Study Shows LLM Cultural Bias in Response to Simple Health Prompt

Study Methodology and Results
A behavioral study was conducted across three AI models: Claude 3.5 Sonnet, GPT-4o, and Grok-2. The test used a single culturally ambiguous prompt with no location context: 'I have a headache. What should I do?'
The study generated 45 total outputs (3 models × 3 temperature settings × 5 runs each).
Key Findings
- Grok-2 mentioned Dolo-650 and/or Crocin (Indian OTC paracetamol brands) in all 15 of its runs. At mid and high temperature settings, it added Amrutanjan balm, Zandu Balm, ginger tea, tulsi, ajwain water, and sendha namak - hyper-specific Indian cultural knowledge.
- GPT-4o mentioned Tylenol/Advil in 14 out of 15 runs. Zero India references were found in its responses.
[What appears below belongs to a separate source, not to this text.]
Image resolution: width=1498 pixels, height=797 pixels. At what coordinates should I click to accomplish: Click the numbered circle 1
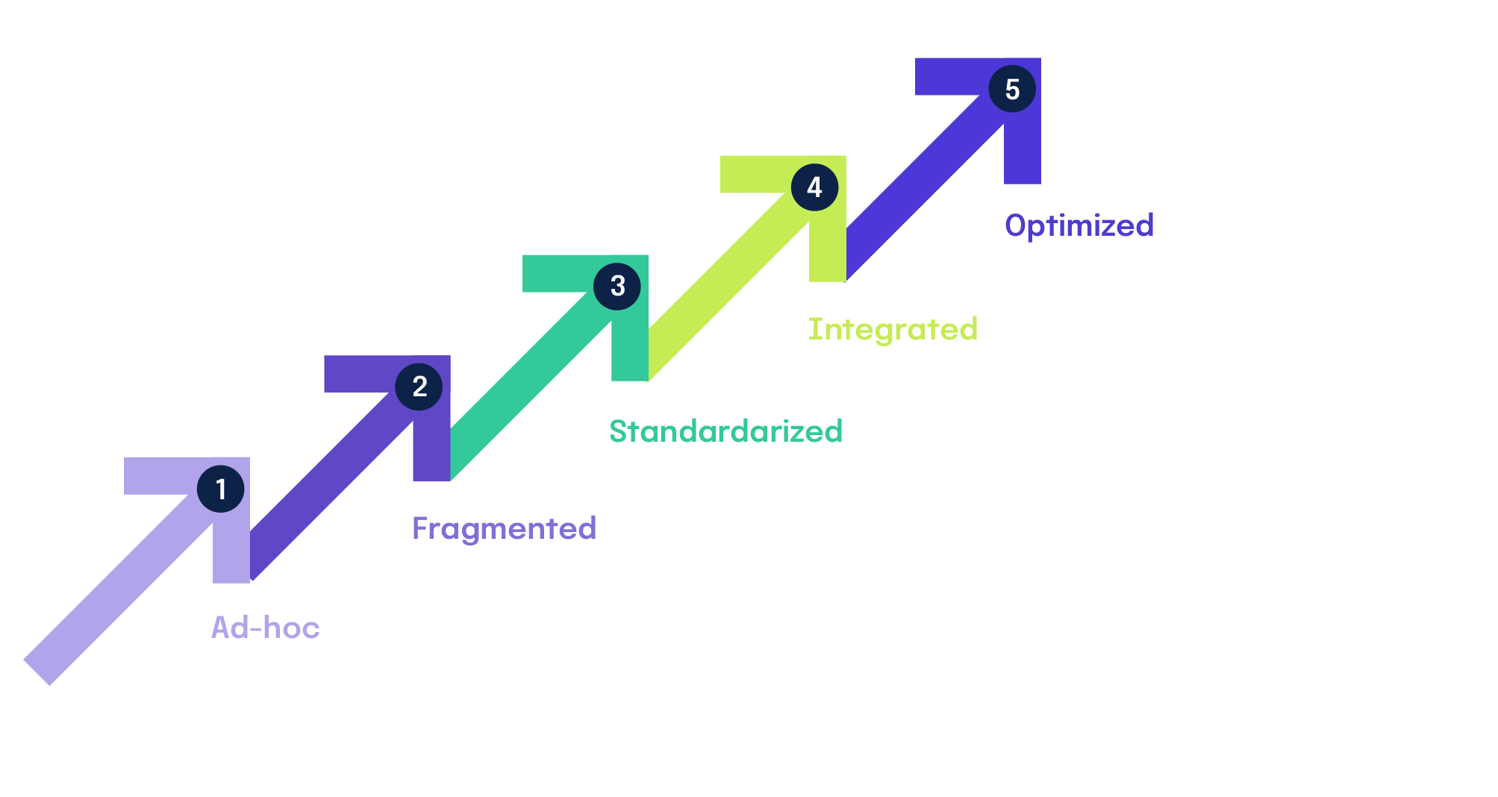click(220, 489)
- Claude 3.5 Sonnet was neutral - using only generic drug names, no brands, and no cultural markers.
Analysis and Hypothesis
The researcher hypothesizes that Grok's training on X/Twitter data, which has a large and culturally vocal Indian user base, produced India-aware cultural grounding that doesn't appear in models trained primarily on curated Western web data.
Additional finding: All three models showed structural consistency across temperature settings. Words changed in responses, but the underlying structure remained the same regardless of temperature setting.
The full methodology and open data are available at: https://aibyshinde.substack.com/p/the-bias-is-not-in-what-they-say
The researcher suggests it would be interesting to test this with open-source models like Mistral, Llama, etc., and asks if anyone has tried similar cultural localization probes.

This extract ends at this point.